Несколько минут фон Клюге колебался, не зная, как отреагировать на предложение. Он уже твердо решил для себя, что потребует освободить Роммеля от командования группой армий «Б» во Франции, несмотря на то, что авторитет этого полководца довольно высок и его отстранение вызовет крайне негативную реакцию не только среди генералитета фронта, но и в штабе Верховного главнокомандования. Не зря же фюрер отважился только на то, чтобы отстранить от должности Рундштедта, в то время как прежде всего следовало отстранить «героя Африки».

Но для того, чтобы он, Клюге, имел право потребовать изгнания Роммеля, он обязан был прежде побывать вместе с ним на фронте. Чтобы потом не было недомолвок.

– Согласен, – наконец решился он. – Прикажите приготовить самолет командующего. Позволяю вам выступить в роли гида.

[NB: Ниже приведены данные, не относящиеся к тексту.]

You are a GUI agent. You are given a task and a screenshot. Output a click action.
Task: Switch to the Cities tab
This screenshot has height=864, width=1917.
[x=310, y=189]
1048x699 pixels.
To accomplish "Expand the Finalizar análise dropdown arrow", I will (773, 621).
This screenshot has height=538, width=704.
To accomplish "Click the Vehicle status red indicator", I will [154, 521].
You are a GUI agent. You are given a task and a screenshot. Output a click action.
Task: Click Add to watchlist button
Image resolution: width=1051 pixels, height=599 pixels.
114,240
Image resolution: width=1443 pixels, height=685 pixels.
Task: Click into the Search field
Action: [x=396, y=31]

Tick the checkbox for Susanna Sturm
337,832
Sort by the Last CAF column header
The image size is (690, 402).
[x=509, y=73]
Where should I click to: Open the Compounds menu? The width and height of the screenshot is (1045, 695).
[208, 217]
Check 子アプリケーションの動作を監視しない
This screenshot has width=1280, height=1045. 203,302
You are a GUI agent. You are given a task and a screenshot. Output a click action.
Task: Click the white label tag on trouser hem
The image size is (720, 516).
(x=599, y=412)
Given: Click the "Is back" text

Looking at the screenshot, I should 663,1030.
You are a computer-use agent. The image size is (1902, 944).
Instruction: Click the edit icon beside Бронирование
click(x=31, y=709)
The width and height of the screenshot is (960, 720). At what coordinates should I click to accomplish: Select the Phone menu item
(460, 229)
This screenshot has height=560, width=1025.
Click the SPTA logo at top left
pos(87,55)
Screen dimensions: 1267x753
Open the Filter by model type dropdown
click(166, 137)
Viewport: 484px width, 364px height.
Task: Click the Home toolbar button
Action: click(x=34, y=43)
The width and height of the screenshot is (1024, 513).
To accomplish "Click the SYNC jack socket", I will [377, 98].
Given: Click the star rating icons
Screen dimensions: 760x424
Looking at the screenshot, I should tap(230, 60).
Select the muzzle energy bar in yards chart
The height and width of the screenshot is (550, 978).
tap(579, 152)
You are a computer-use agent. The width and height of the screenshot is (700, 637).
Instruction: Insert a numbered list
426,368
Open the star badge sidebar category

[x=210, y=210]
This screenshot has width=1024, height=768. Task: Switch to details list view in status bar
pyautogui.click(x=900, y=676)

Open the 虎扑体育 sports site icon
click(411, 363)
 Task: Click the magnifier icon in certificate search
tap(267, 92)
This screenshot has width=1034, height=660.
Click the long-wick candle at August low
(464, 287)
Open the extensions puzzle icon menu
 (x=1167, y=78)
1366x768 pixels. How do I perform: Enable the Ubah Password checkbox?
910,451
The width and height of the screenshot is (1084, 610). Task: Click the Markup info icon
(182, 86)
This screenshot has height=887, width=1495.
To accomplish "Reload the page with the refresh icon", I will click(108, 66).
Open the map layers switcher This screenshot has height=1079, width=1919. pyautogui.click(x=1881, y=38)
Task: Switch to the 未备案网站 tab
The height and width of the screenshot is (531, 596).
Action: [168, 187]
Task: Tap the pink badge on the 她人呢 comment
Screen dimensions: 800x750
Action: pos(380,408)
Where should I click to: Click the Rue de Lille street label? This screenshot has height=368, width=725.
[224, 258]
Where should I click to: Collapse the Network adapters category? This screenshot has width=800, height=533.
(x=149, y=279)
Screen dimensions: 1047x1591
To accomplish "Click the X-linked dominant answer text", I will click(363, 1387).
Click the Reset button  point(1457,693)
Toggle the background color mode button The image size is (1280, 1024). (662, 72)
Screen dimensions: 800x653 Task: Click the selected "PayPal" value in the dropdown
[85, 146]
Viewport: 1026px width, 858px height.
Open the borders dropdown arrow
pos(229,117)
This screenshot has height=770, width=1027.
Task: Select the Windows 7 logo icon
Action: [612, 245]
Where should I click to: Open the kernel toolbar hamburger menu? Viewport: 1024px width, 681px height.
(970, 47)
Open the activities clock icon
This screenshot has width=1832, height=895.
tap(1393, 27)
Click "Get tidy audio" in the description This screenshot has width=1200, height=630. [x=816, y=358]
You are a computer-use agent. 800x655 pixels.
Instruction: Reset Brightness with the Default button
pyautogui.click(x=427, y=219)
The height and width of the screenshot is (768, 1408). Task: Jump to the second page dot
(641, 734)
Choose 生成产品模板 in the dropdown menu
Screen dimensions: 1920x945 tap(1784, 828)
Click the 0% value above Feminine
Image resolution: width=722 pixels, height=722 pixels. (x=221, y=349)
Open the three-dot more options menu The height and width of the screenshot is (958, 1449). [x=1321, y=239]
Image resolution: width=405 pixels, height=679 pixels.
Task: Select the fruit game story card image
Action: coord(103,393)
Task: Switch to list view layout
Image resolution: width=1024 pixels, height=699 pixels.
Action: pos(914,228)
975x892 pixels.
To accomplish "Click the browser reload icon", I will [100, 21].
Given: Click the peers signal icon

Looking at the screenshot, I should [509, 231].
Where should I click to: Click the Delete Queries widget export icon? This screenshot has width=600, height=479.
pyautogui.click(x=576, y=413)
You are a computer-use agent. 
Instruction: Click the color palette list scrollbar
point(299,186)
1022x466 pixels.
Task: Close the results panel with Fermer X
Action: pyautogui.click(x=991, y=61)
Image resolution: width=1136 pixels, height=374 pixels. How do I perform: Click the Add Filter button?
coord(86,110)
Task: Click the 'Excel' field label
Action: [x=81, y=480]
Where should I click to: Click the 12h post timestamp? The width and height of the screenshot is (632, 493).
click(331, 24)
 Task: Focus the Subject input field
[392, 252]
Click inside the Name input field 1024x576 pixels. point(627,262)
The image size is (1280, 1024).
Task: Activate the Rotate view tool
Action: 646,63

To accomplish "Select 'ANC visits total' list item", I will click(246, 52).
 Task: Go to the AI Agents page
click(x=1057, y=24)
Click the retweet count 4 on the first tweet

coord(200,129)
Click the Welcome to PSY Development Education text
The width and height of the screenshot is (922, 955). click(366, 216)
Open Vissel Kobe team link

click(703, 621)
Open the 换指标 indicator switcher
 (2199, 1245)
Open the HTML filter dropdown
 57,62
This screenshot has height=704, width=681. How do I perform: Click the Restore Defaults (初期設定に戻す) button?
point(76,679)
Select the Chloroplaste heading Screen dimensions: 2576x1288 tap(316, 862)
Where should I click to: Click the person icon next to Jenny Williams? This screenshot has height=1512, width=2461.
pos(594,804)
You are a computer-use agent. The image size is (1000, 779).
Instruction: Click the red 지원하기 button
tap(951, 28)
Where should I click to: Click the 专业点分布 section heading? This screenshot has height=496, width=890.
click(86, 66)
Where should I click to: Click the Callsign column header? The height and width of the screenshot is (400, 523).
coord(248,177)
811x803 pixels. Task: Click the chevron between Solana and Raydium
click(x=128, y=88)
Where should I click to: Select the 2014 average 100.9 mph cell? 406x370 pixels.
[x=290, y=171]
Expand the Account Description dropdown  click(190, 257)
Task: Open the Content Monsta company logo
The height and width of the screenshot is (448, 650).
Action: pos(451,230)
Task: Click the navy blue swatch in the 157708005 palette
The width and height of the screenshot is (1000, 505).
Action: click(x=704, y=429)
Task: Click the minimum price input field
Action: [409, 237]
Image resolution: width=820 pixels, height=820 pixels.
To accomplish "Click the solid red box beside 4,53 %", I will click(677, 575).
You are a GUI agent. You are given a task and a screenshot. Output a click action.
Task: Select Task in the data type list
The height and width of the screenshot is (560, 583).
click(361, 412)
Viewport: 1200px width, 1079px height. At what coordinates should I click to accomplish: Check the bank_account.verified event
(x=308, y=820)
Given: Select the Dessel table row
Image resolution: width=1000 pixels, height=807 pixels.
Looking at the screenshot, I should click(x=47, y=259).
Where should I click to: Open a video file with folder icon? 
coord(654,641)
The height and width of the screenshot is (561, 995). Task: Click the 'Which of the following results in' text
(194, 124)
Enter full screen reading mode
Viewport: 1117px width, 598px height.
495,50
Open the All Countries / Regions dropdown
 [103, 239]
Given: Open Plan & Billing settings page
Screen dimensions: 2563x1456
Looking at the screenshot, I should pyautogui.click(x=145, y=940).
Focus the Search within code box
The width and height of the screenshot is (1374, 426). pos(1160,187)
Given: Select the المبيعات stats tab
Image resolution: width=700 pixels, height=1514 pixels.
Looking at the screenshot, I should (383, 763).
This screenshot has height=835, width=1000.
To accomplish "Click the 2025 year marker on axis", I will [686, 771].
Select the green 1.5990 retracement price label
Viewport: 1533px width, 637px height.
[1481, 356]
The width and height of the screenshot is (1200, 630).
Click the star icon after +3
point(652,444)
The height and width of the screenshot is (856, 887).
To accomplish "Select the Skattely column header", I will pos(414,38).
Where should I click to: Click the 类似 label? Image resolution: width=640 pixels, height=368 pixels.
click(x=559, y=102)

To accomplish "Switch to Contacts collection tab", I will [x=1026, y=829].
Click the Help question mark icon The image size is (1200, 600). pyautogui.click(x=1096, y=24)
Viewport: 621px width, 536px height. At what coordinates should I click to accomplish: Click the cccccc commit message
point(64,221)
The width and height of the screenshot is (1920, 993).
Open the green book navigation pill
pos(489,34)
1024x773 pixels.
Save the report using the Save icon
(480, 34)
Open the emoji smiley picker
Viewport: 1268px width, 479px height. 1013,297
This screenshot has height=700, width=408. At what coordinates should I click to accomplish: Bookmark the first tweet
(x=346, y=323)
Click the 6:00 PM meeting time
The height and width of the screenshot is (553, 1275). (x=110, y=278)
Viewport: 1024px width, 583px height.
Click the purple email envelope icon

Два последующих дня оба фельдмаршала, помирившись между собой и с судьбой, колесили по дорогам Франции, переправляясь из штаба в штаб, с участка на участок. Несколько раз они сбивались с маршрута, оказываясь на передовой в самых гиблых местах, поскольку за то время, пока они добирались до указанного пункта, линия фронта резко изменялась. К тому же на исходе второго дня их самолет чуть было не сбили свои же зенитчики, а затем их «опель-адмирал» попал под перекрестный огонь противника, и только благодаря исключительному хладнокровию водителя они смогли спастись бегством в небольшом холмистом лесу, в котором пришлось просидеть несколько часов, пока их не прикрыл своим огнем случайно оказавшийся рядом сильно потрепанный в боях саперный батальон.

Возвращаясь на самолете назад, в Париж, фельдмаршалы угрюмо молчали. И только на аэродроме фон Клюге все же не вынес тяжести своего горделивого затворничества.

– Вы, Роммель, правильно сделали, заставив меня сразу же побывать на фронте, – усиленно шевелил он жилистыми челюстями, старательно пережевывая каждое слово. – Что ни говори, а оттуда, из «Бергхофа», ситуация видится совершенно по-иному, позор без всякого приличия.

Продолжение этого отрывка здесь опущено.